From the Sackville to Sackville

I gave my show at the theatre in the Art Gallery of Nova Scotia on a Saturday night, to an audience that included the veteran publisher Jim Lorimer and John Houston, the filmmaker son of my old igloo-dwelling friend James. Some old friends from my Speech at King’s College were there, too, and were polite about a sound system that had some problems. Books were sold, and signed.

The next day I went down to the Halifax waterfront, admiring the historic corvette, HMCS Sackville, that is tied up alongside as a floating museum. It’s a fine memorial to the Battle of the Atlantic that was largely fought out of Halifax and St. John’s, and the ship always draws me to it because in the 1970s I published the classic memoir of that war, The Corvette Navy, by James B. Lamb. These U-boat hunters were surprisingly small ships, and in mid-Atlantic they “rolled like pigs,”  but they won their part of the war.

Another reason for being on the waterfront is that it was the location for Halifax’s Word on the Street Festival. I roamed around the tented areas, visiting publishers’ booths and meeting old friends like Goose Lane’s Suzanne Alexander and Lesley Choyce of Pottersfield Press. But my main role was to be the host/interviewer for two author events. The first was with Ami McKay, author of The Birth House and, now, The Virgin Cure. Although the interview set-up had Ami and me arching like gospel singers at stand-up mikes at opposite sides of the stage, she is such an impressive performer that the interview/reading/Q & A went very well, and I was able at the end to escort her to a long signing queue.

Next it was Marina Endicott, talking about and reading from her new novel, The Little Shadows, which is terrific. In fact, I opened my interview with the words “Where have you been all my life?” She is precisely at that stage in a writer’s career when the prizes she has won and the nominations she has enjoyed are attracting readers to her work. For example, I admired The Little Shadows so much that I have since read her previous novel, Good to a Fault, with great pleasure. Both books are highly recommended.

Happily, Marina is as good a reader as she is a writer, and her time on stage flew by.

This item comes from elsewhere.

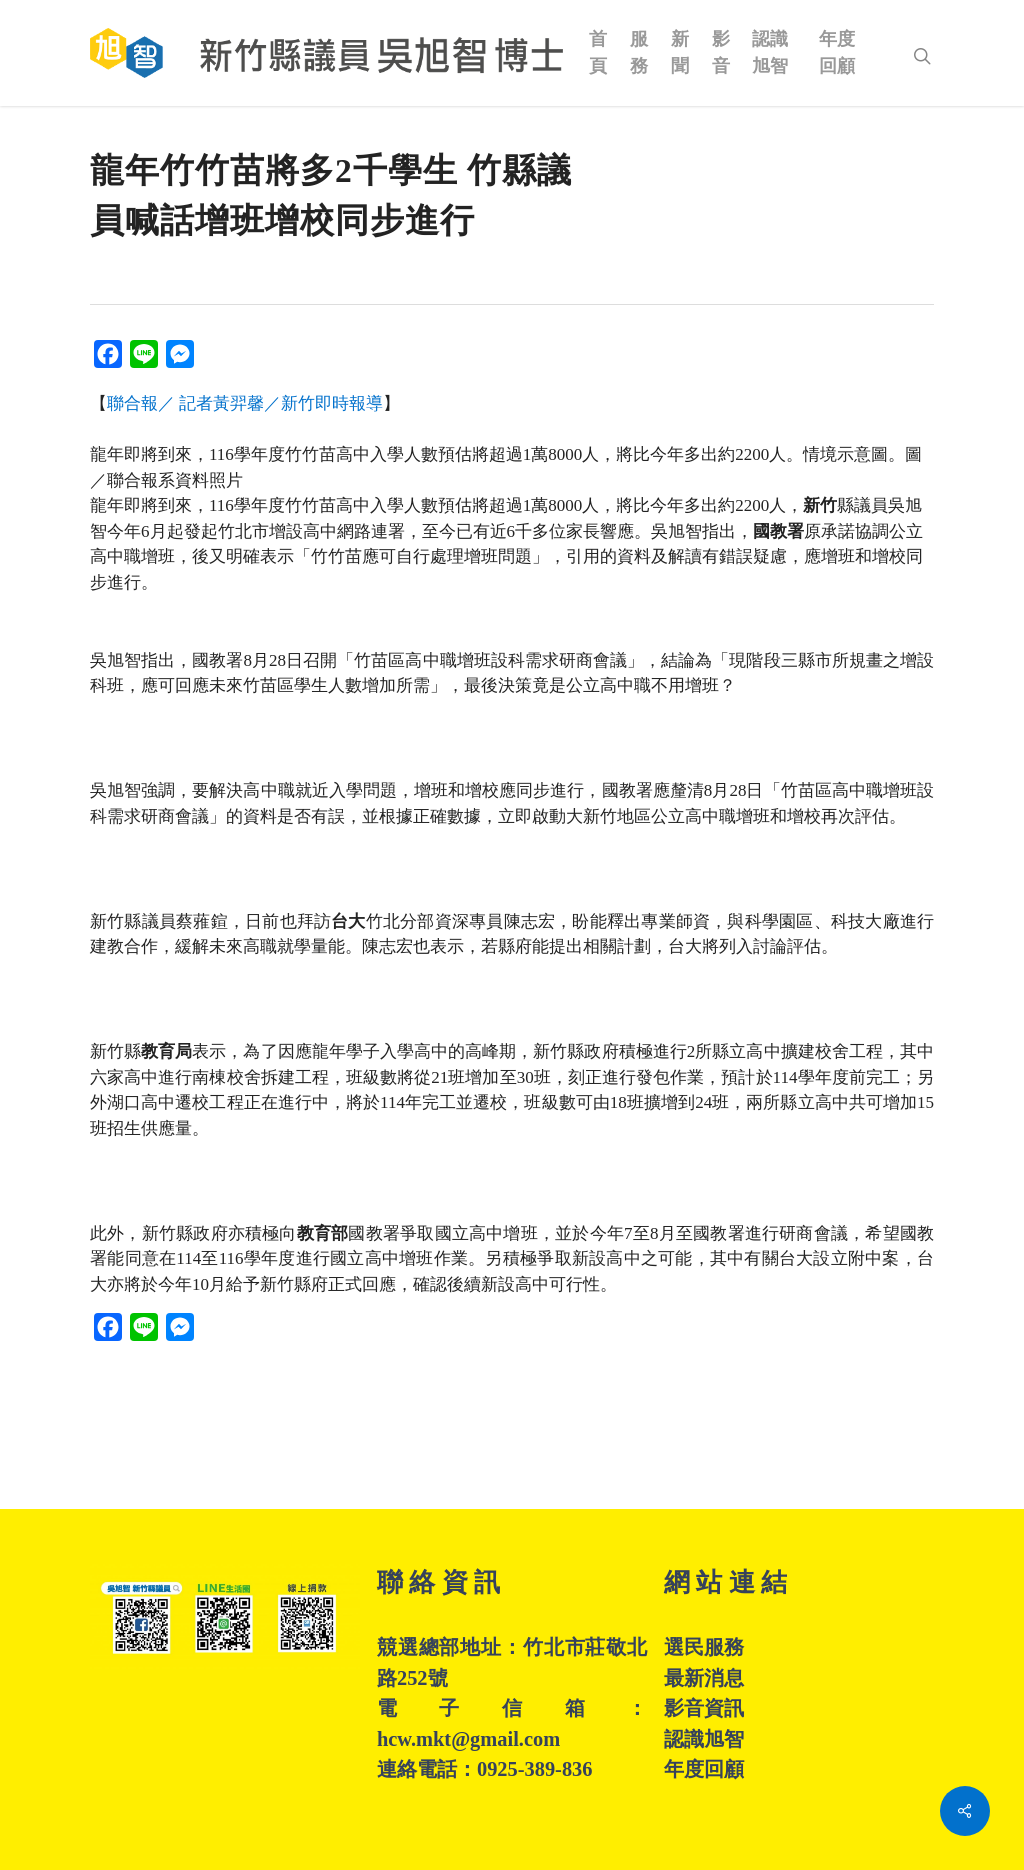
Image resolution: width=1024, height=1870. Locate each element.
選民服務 (704, 1647)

This was just as well, because I had to jump in my car and drive west all the way to Sackville, New Brunswick. I was to read at Mount Allison, at The Owens Gallery. Driving into Sackville, I encountered town and gown separation at its worst. Two young teenage girls at the town’s main crossroads had no idea where the Owens Gallery might be. It was perhaps four minutes walk along the very street we stood on.

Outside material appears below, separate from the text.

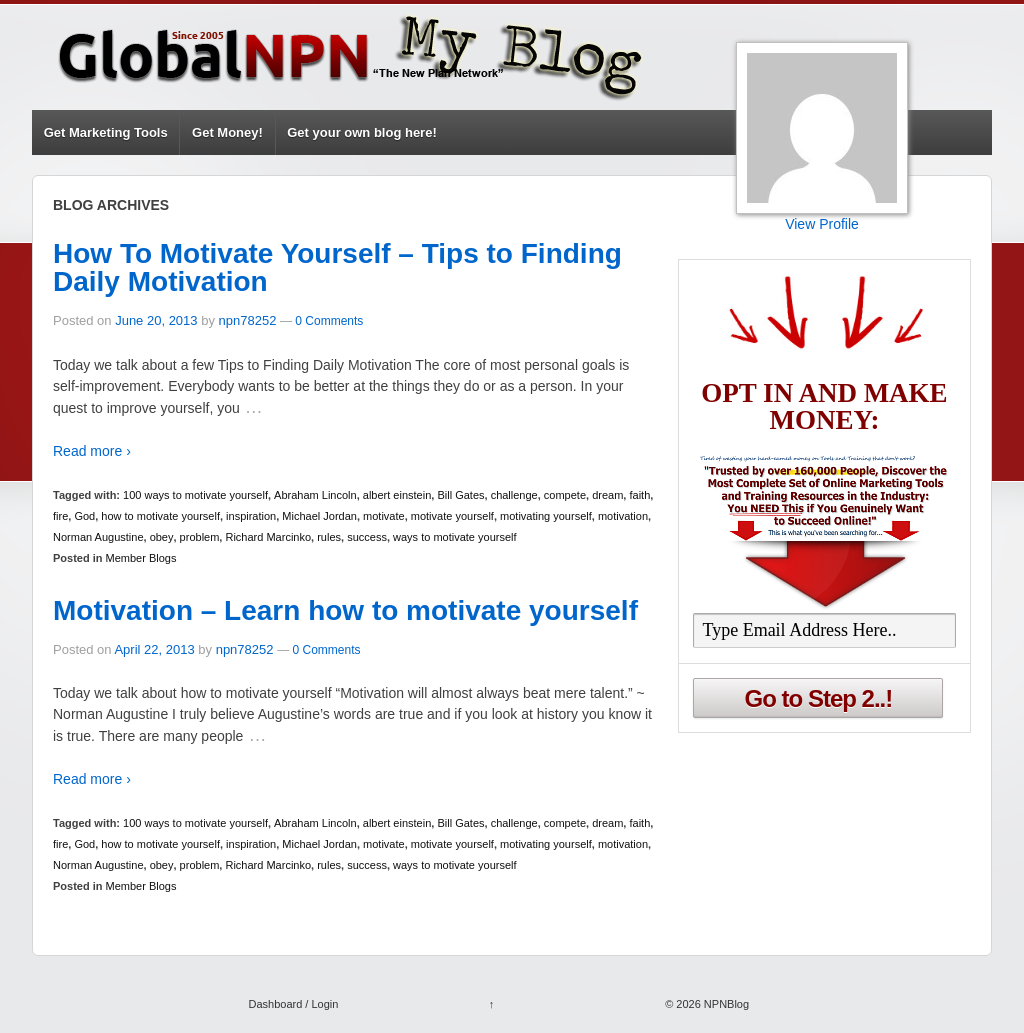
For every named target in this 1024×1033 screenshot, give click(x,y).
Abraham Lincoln (315, 495)
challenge (514, 495)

The Marshlands Inn is the grand old Victorian hotel in town, where I had stayed on my previous visit (when, as my book describes, I became an Acadian), and it was there that I was picked up by Christl Verduyn, an old friend from her Trent university days, now on the Mount A. faculty. She and the student newspaper had done such a great job publicizing the Sunday evening event that we had 64 people in the audience, with some standing.

The show seemed to go down well, and I was especially pleased to meet long-range visitors from Moncton.

Afterwards, I was taken for dinner to Joey’s in downtown Sackville by  my friend Chris (of Sybertooth Inc., a gallant Sackville-based publisher that has picked up the Bandy Papers Series that I was proud to publish originally.) He and his wife drew me useful maps of how to explore the Tantramar marshes. The next morning, after wandering with my binoculars in town, I drove to High Marsh road, rambled across and through a covered bridge, then spotted a birdwatcher who confirmed that the dozens of little birds exploding into the air  around us were indeed migrating Savannah Sparrows.

It was time for me to migrate east to Wolfville, on the Bay of Fundy.